Growing up, there were family rituals that I didn’t recognize until I became interested in the healing and destructive powers of rituals. Because I was the youngest, I always crawled under the Christmas tree and decorated the back of the tree with odd or broken balls and strung the lights. After the tree was finished, my older brothers and father lit the tree and would run outside to see how it looked. They would make a racket to coax the neighbors into the cold to see the tree. My mother and I would go to the kitchen and prepare the eggnog and cookies. Even though I felt proud of my work, I always thought my part in this family ritual wasn’t very important. Finally, as a teenager, I talked to my mother about my insignificant role and the primacy of my older brothers when decorating the tree. She said, “But your part of the tree is all the neighbors actually see through the window. Yours is the most important part.” Years later, I realized that I had participated in a family ritual that was so much a part of me that I still always decorate the back of the tree in my home and then get the eggnog and the cookies for my friends. I miss the noise my brothers and father used to make, and I hold the memories of the yearly family ritual of decorating the Christmas tree in my heart.

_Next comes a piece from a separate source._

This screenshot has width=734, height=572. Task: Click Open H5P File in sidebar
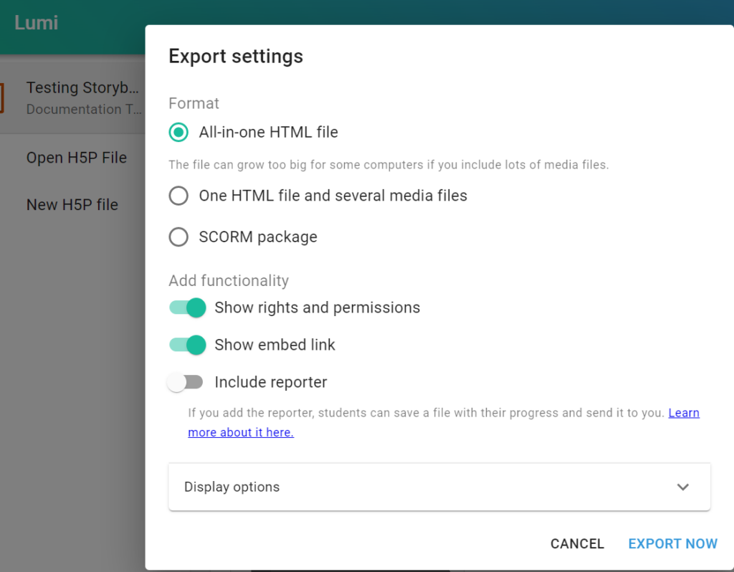tap(76, 158)
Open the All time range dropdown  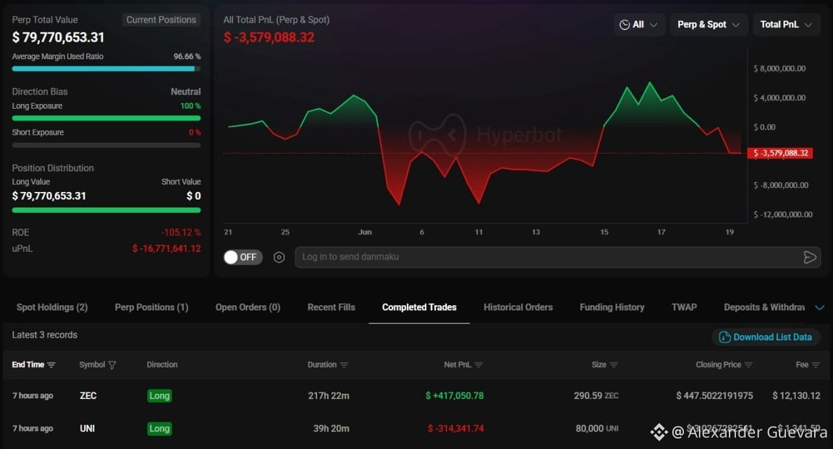click(x=640, y=25)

Rituals do not have to make sense to everyone. They just have to make sense to you. When your family is upset because there has been an argument, what ritual can you plan that enables everyone to get past it and start over? It can be simple or rather lengthy. I knew a family that would address family conflict by using a Sunday night ritual that had been suggested by an old monk. Everyone stood in circle and had to hold hands, which is a difficult task for teenagers who are at war with each other. The father led the family meeting. Each family member had to say something that he or she was disappointed about during the week and something that felt good. There was no discussion. The father finished the ritual with a short prayer that often included the events that took place during the week. There was always a family treat at the end of the ritual, like ice cream sundaes or plans to go out to dinner and the movies.

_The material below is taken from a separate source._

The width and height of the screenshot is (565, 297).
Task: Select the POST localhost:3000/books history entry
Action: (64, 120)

Ritual makers use candles, incense, songs, fire, seashells, sand, writing, and anything else that makes the ritual a memorial or healing experience. It is an opportunity to create something unique that acts as healing or celebration. Sometimes, a ritual is a once in a lifetime occasion, while others become part of the family or group tradition. For example, my nieces and nephews pick apples every year. Then they enjoy gallons of homemade applesauce, apple pie, baked apples, and anything else made with apples. It is a time when they reminisce about happy events and dismiss petty hurts that happened during the year. It works as a healing for them. Why not try to create your own rituals when there is a need to celebrate or to heal?